Authors: We agree that quantitative validation of the phase-space proximity classification is essential to substantiate the model-dependent results. In the revised manuscript we will add a new subsection presenting signal-injection closure tests (injecting simulated black-hole, string-ball, and sphaleron events into data control samples and verifying unbiased recovery of the injected yields), purity-efficiency curves versus the proximity-metric threshold, and background-shape stability checks obtained by varying control-region definitions and metric parameters.
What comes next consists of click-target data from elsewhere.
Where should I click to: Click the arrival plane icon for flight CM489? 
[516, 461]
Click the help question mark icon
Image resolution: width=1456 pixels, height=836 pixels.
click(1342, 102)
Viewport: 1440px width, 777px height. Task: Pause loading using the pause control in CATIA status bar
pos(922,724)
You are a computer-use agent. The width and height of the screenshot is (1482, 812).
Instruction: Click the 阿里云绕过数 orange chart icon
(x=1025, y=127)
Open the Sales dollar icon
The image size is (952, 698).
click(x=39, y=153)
These studies will explicitly demonstrate that the kinematic metric separates signal from QCD/multijet background without introducing model-dependent biases in the variables entering the limit-setting procedure. revision: yes
Circularity Check
No significant circularity in derivation chain
full rationale
The paper's model-independent limits rely on shape invariance of scalar-sum distributions observed directly in data control samples, independent of any signal model or fitted parameters. Model-dependent limits normalize simulation to data without reducing the reported exclusions (black hole/string ball mass thresholds or sphaleron fraction) to any self-defined or fitted quantity by the paper's own equations. No self-definitional steps, fitted-input predictions, load-bearing self-citations, or ansatz smuggling are present; the new phase-space proximity classifier is an analysis tool whose validity is external to the limit-setting procedure itself.
Axiom & Free-Parameter Ledger
axioms (1)
- domain assumption Standard Model background processes are accurately modeled by Monte Carlo simulation and can be validated with data control samples.